Esta breve carta pastoral en la hoja diocesana “Iglesia en León” tiene inevitablemente en estas fechas, el indefinido y equívoco sabor del curso que concluye su andadura y de la pausa obligada de muchas actividades al llegar el verano. Como puede advertirse en el título, se completan ahora el curso pastoral y el quinquenio al que este pertenece. Dos motivos para detenerse un momento para comprobar el trabajo realizado, examinando no tanto el itinerario que nuestra Iglesia diocesana se marcó hace cinco años como el grado de implicación personal y eclesial de todos nosotros, pastores y fieles, al aplicarlo al servicio del Reino de Dios y de la misión evangelizadora y pastoral de la Iglesia en la aplicación.

Si sugiero esta comprobación no lo hago con el fin de encontrar motivos para la autocomplacencia personal y colectiva, sino con la convicción de que es necesario detenerse alguna vez a examinar el itinerario pastoral de la Iglesia diocesana y comprobar dónde nos encontramos realmente. Sin olvidar nuestra sintonía con las diócesis más cercanas a la nuestra -las de la Provincia eclesiástica- y con la Iglesia universal bajo la guía del magisterio apostólico del Sucesor de Pedro -hoy el Papa Francisco-  que señala grandes metas y propone también oportunas líneas de acción. Todos hemos de estar convencidos de que la eficacia de la acción pastoral no depende solamente de nuestros planes y proyectos sino especialmente del espíritu de comunión y de nuestra fidelidad a la misión de la Iglesia.

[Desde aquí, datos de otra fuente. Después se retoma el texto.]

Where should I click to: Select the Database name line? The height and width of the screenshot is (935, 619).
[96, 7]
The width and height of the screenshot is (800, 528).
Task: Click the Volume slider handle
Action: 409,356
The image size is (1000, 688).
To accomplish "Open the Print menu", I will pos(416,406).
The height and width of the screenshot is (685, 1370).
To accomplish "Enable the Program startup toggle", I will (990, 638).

Como hijos de Dios y operarios de su Reino, hemos de ir más allá de nuestros programas y planteamientos sociológicos, evangelizadores y pastorales en general, procurando siempre la comunión eclesial que suscita y alimenta el Espíritu Santo.

Han pasado ya bastantes años desde que en nuestra Diócesis se decidió caminar y avanzar mediante el discernimiento previo de un programa pastoral proyectado en una perspectiva de fidelidad al Señor y a la misión de la Iglesia, tratando de escrutar que nos pedía Él a través de las orientaciones del Magisterio eclesial y de las propias necesidades y urgencias pastorales que íbamos descubriendo. En este sentido se han sucedido los planes y programas anuales adecuados a cada curso, pero atento siempre a dos grandes objetivos: la fidelidad a la misión recibida y la búsqueda y el compromiso de seguir avanzando en comunión y responsabilidad personal y comunitaria.

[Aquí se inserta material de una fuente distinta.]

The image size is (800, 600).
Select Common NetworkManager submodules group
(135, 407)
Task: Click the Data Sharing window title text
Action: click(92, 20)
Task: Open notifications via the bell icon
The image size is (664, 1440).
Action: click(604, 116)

El próximo curso 2020-2021 va a ser de transición entre el Plan diocesano de Pastoral recién concluido, y el que se proyectará oportunamente y propondrá las líneas básicas y los acentos de la vida diocesana para los años venideros, siempre sobre la base de las exigencias de la comunión eclesial, ya apuntada. No es la primera vez, por tanto, en que esto va a suceder. El Plan quinquenal que completamos ahora, el de 2015-2020, ha procurado apoyarse en la Exhortación Apostólica “Evangelii Gaudium” del Papa Francisco (24-XI-2013).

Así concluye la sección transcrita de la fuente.